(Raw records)
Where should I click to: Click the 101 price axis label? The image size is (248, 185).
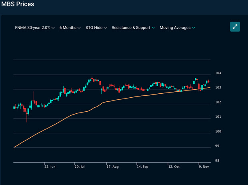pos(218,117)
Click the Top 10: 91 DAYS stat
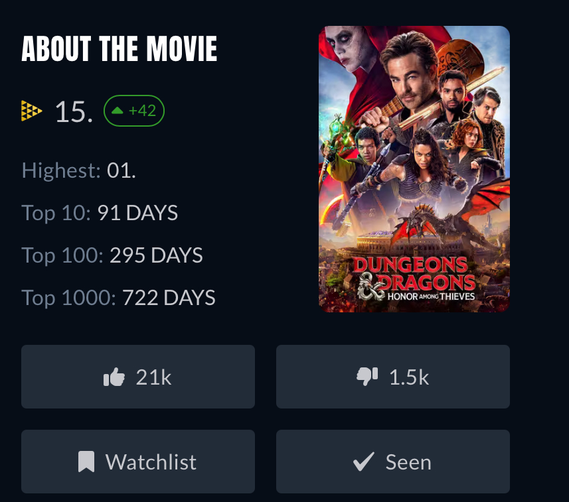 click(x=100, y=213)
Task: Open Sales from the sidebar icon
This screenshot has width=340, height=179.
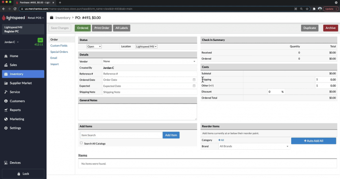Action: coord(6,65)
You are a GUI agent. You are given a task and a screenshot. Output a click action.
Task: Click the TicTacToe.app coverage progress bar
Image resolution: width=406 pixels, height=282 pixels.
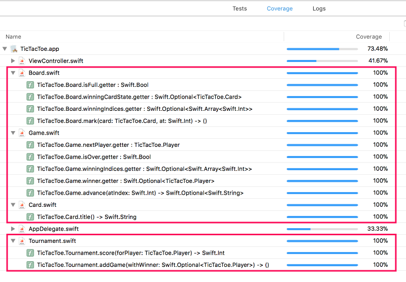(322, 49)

**Set task**:
Find every line in the listing above that contains the string "screenshot" and copy each one. Matching is case-sensitive.

**Result**:
This screenshot has width=340, height=179.
You are a GUI agent. You are given a task and a screenshot. Output a click action.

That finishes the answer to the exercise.